Bangkok – City of Angels
After the destruction of Ayutthaya by the Burmese, General Taksin selected the city of Dhonburi as the new capital (1767), the main reasons for this choice were strategic. His successor Rama I, the first King of the Chakri dynasty, transferred the royal residence across the river to Ban Kok (“Village of Olives”). The official date of foundation is 1782, but the place was already known as a fishing village, and its orchards were already famous in the Ayutthaya period. In fact there was probably, for a time at least, a fort on the Menam as a river defence of Ayutthaya. At the time of the town’s foundation the area around the Phra Mane Ground was occupied by a considerable Chinese population. When the palace was built they moved to the Sampeng district. Old Bangkok was a vast network of canals (klong) with no roads and few footpaths. The first road was built in 1864 on the initiative of the European community. This “New Road” or Charoen Krung Road followed a former elephant track passing behind the properties lying on the riverside.
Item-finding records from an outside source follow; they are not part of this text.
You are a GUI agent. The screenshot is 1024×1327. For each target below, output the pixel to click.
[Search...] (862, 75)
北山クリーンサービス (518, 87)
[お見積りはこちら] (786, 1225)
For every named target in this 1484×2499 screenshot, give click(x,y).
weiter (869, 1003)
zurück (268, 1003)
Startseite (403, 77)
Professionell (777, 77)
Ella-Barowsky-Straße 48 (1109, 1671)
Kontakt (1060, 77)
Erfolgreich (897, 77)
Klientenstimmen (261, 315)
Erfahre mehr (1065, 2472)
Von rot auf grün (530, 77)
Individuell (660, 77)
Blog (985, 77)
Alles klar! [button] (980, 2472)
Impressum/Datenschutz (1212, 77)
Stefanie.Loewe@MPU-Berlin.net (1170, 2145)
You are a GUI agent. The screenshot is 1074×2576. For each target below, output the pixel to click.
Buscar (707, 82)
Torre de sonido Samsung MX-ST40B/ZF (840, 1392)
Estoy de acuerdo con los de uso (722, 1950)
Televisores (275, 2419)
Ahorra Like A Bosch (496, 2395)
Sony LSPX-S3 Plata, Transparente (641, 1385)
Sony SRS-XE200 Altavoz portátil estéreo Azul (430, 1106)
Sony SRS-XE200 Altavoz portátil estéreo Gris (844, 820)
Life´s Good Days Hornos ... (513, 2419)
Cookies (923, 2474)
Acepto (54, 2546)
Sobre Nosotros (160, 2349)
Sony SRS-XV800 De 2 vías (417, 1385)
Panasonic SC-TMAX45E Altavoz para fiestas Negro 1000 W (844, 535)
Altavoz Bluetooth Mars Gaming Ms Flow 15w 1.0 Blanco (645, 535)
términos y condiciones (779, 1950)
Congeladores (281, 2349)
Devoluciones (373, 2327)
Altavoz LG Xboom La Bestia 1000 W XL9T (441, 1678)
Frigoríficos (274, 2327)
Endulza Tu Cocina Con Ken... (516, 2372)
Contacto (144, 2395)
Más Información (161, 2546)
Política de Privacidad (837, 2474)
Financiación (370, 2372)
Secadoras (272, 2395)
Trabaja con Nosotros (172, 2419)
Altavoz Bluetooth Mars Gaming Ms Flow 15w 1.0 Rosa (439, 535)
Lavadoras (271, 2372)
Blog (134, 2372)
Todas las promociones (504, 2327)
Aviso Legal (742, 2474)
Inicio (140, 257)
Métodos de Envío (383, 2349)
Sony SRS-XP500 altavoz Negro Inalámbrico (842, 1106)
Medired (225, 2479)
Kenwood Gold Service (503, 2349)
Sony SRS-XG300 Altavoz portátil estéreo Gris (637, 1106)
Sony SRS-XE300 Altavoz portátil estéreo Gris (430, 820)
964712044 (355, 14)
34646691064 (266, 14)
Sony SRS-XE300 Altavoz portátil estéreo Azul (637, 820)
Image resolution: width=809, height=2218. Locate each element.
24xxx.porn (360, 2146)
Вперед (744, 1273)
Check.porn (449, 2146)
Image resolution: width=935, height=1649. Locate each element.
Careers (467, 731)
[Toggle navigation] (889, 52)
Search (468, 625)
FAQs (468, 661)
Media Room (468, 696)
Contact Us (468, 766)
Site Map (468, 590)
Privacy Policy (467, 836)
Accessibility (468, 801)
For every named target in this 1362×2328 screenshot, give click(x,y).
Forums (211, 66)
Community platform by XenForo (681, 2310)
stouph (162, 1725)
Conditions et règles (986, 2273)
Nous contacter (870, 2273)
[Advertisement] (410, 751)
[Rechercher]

Later King Chulalongkorn had the Rajadamnoen Avenue (“Royal Avenue”) laid out on the model of the Champs Elyses in Paris in order to connect the Grand Palace with the Dusit Palace, which then was still on the edge of the city.
Today the entire aspect of the city has changed. The old canals have been largely replaced by roads. In place of the original squat houses, more and more tall modern buildings are springing up. Department stores and huge new hotels give the main streets the aspect of a modern metropolis. But if we leave the main streets we can find, behind the new buildings, many old-fashioned quarters where wooden houses huddle together and life centres on the narrow canals.
There are about 380 wats (temples) in the city area. Many are in poor condition, but others have been restored and adorned with fresh coloured tiles.
Bangkok today (with Dhonburi) has close to nine million inhabitants. There are three different names for the capital city. The official name is Phra Nakhon (“Capital City”); Krung Thep means “City of Angels” (referring to the officials who formerly aided the King); Bangkok (“Village of Olives”) is the name most commonly used.